My first relationship was with a man and lasted two and a half years, whilst I was bi, the world saw me as gay and that didn’t bother me. If I was gay, I’d just embrace it, but that just isn’t the way I’m wired. I’m bi! How can you embrace your bisexuality if you are crippled by the fear that you might be gay? Whatever it is, you can’t be afraid of your sexuality.
2. Let Go of Bi Guilt
In the early days, I felt weird about thinking about women as being sexually attractive when I was dating men. It felt as though I were in some way cheating or being unfair to my partner. In reality, this is just something that society has made us think. If you’re dating a woman and want to watch gay porn, that’s fine. It doesn’t mean anything other than the obvious fact that you have hormones. Would a straight man feel guilt about watching porn with a brunette woman when he is in fact dating a blonde woman? In a relationship, it completely natural to find other people attractive, it’s just that with bi people we can find more than one gender attractive and that’s not wrong. And it doesn’t mean that you are going to cheat.
3. Listen to Your Inner Bi
Once you stop running from fear and accept your life as bi, you’ll gain a new perspective on your attractions. Now that I’m not worried or denying being bi, I can honestly assess my attractions. I’ve been able to find out what I’m actually attracted to (as opposed to what society thinks I should be attracted to), which has helped me find the perfect partner.
4. Find Your Personal Bi Style
It’s so important to break free of stereotypes and also realise that another bi’s experience is not going to be your experience. Bisexuality comes in many shades and it’s about doing it your way. Bisexuality doesn’t mean that you have to have threesomes, can’t get married, or even that you have to have had sex with different genders.
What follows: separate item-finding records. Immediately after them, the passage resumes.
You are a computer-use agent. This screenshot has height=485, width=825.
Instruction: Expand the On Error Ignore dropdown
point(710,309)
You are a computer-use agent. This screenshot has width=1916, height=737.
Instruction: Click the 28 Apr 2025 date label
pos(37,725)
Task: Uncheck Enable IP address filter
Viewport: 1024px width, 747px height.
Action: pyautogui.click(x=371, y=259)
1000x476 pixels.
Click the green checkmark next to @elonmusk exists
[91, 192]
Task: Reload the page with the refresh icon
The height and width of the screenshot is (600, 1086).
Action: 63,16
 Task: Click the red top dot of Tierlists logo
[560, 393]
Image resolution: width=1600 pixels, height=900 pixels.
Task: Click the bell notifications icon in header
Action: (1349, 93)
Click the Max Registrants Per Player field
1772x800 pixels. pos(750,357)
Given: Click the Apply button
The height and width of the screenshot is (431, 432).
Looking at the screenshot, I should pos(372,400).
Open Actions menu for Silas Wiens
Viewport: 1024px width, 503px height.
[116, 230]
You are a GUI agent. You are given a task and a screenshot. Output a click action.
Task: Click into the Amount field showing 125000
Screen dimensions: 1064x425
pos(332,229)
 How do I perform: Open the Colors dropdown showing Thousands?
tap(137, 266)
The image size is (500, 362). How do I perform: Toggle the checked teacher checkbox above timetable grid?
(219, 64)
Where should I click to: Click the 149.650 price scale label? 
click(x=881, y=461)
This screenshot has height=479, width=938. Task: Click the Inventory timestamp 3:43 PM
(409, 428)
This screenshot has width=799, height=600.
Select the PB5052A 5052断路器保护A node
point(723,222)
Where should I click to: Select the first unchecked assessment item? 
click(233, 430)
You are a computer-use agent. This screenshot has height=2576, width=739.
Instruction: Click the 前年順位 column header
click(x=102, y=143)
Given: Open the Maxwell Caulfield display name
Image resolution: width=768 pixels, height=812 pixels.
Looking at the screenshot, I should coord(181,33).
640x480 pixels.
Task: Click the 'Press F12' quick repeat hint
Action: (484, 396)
Equally, if you want to go around having sex with everyone you meet and having orgies every Friday, that’s okay too! Make sure that as a bi person, you aren’t living up to a title, listen to yourself, and once you discover what you truly want, don’t be afraid to make that life a reality.
5. Own It!
Whether you like it or not, you’re bi. It’s in the cards you’ve been dealt and it’s as much a part of you as your skin colour. Whether that means that you shout it from the rooftops, become a campaigner, or keep it private because you happen to be a private person is up to you. Just please acknowledge your bisexuality instead of avoiding it.
The single most detrimental thing is self-doubt. The practice of embracing your sexuality and finding a way to make it work for you specifically is a skill that can help you in all other aspects of your life too. Learning to accept you for you and walk with confidence is one of those things that you’ll never lose. Embracing my bisexuality has been the most empowering thing I’ve ever done and it can be the same for you.
Writing, thinking, and fighting for bisexuality for the last year has taught me a lot about my own bisexuality and has allowed me to help others accept theirs. So, thank you, stranger in a bar. If we hadn’t had that argument, my feet would never have started down this path.